• Records for this exercise:
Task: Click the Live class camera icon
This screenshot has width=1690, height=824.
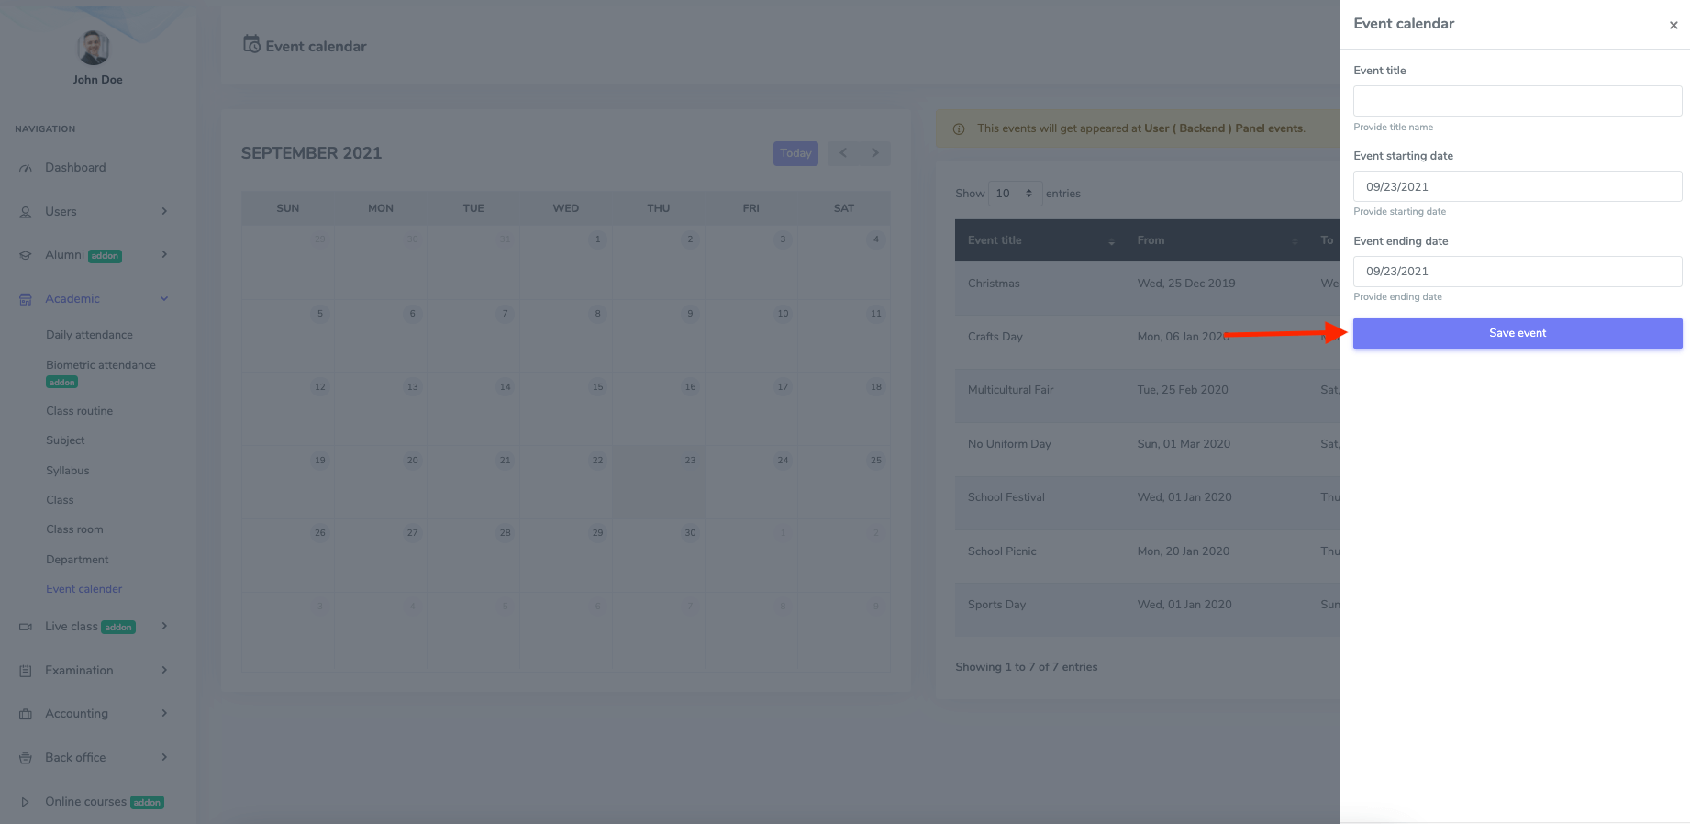Action: [x=26, y=627]
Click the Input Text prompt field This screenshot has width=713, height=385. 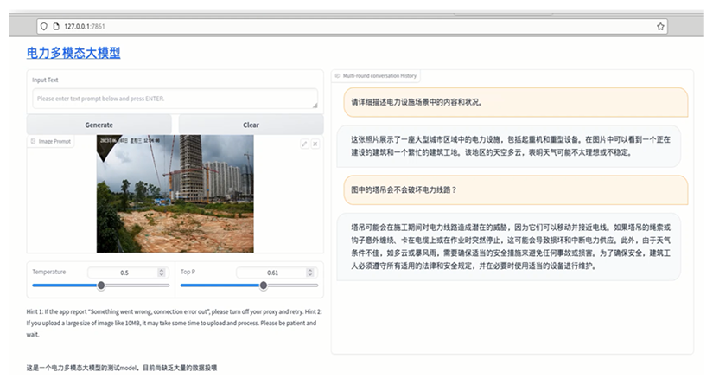[x=175, y=99]
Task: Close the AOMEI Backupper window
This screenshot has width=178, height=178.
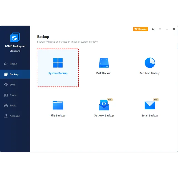Action: pos(174,29)
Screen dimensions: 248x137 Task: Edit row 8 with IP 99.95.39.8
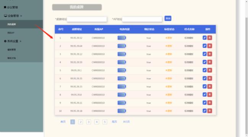coord(205,94)
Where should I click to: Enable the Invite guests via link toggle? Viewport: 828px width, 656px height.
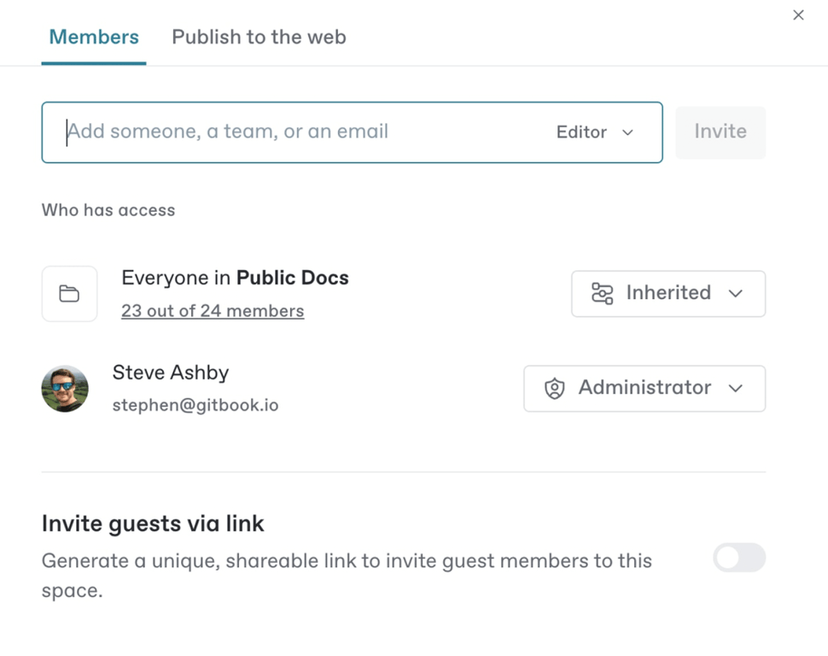[739, 559]
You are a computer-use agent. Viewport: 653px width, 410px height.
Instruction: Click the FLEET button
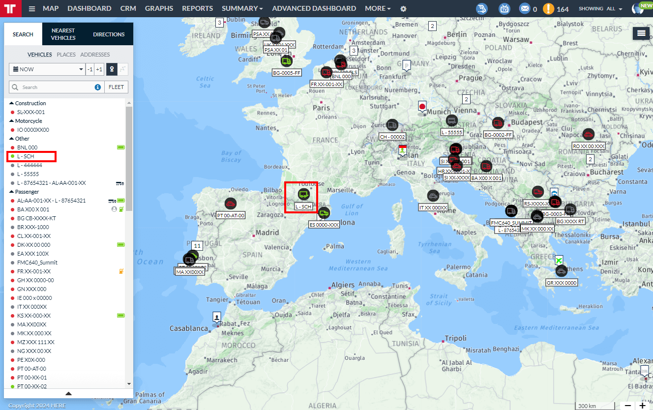coord(116,87)
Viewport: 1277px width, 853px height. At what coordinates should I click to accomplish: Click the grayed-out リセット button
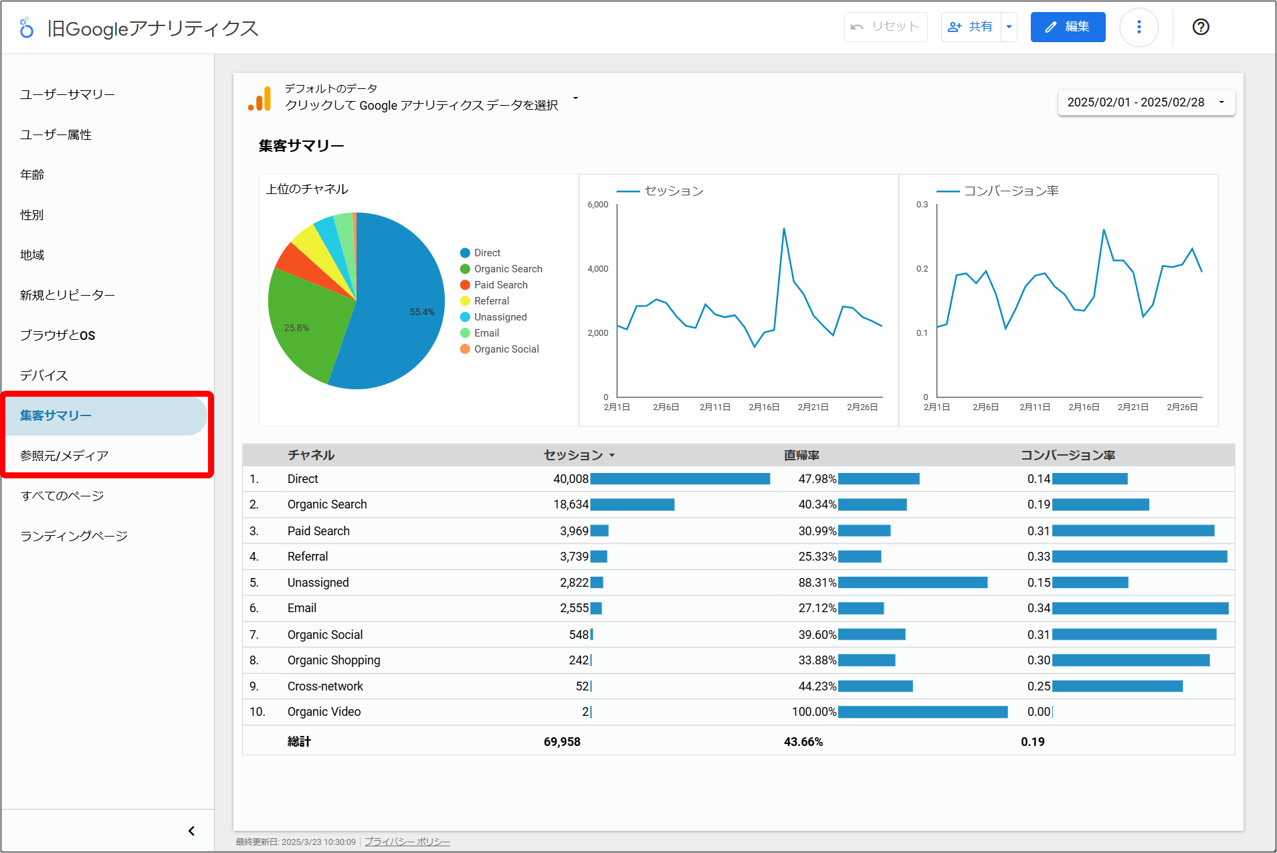pyautogui.click(x=885, y=27)
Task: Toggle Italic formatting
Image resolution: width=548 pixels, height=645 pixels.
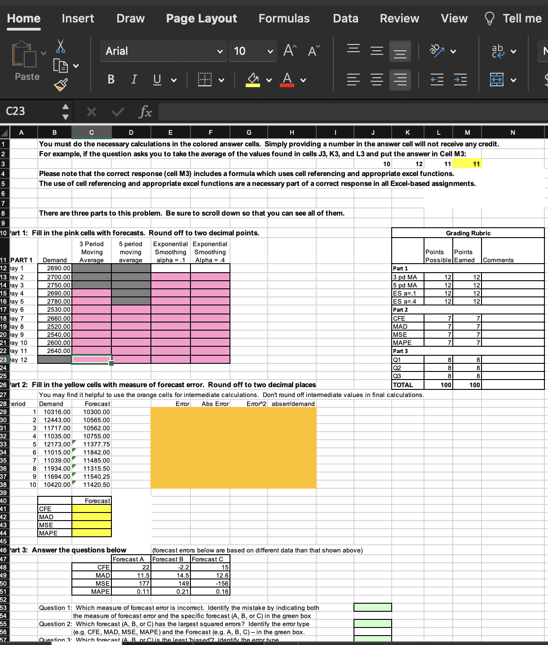Action: click(x=133, y=80)
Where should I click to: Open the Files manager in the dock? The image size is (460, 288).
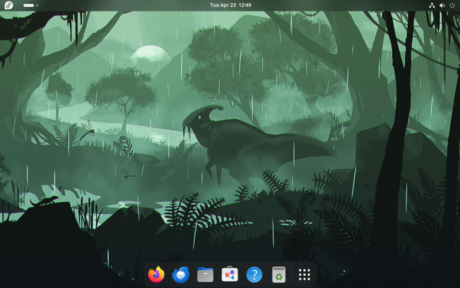tap(205, 275)
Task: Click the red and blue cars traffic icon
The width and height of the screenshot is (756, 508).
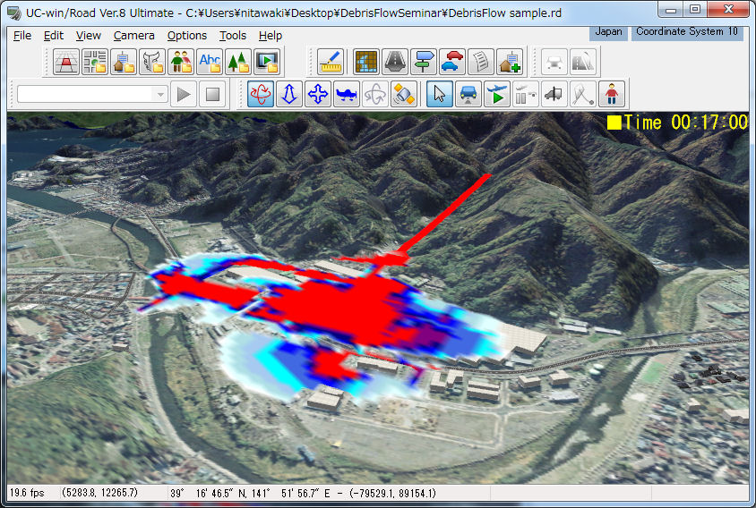Action: pos(452,61)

• To do:
Which lines hold the string "icon"? Copy all of them from the data above.

• Solution to the problem:
Task: Click the Live class camera icon
Task: Click the red and blue cars traffic icon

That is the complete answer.